- Born: Frank Cipolla Queens, New York, U.S.
- Education: St. John's University
- Occupations: Journalist Author
- Website: www.frankcipolla.tv

= Frank Cipolla (journalist) =

American journalist, author, and businessman

Frank Cipolla is an American journalist, author, and businessman.

Cipolla has anchored the news on The Soupy Sales Radio Show, Imus in The Morning Show, and News 12 New Jersey's Morning Edition.

==Early life and education==
Cipolla was born in Queens, New York and spent his early life there. He attended and graduated from St. John's University.

==Career==
Cipolla started his career in news at WCRV, a radio station in Washington, Warren County, New Jersey. He then joined WJDM, a radio station in Elizabeth, New Jersey.

In July 1986, he became the anchor newsman on the Soupy Sales Radio Show on WNBC, where he also did news on the Howard Stern and Don Imus shows.

In 1996, he joined News 12 New Jersey.

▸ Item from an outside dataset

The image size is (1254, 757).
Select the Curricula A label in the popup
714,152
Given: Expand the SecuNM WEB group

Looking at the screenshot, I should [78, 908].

After five years, he moved over to UPN 9 News in New York City, where he worked as a TV reporter and anchor.

In 2011, his memoir, It Shocked Even Us! And More Crazy Stories Covering Local News, was published.

Cipolla has also worked for Staten Island Cable and the Wall Street Journal Radio Network.

==Bibliography==
- Cipolla, Frank (2011). It Shocked Even Us!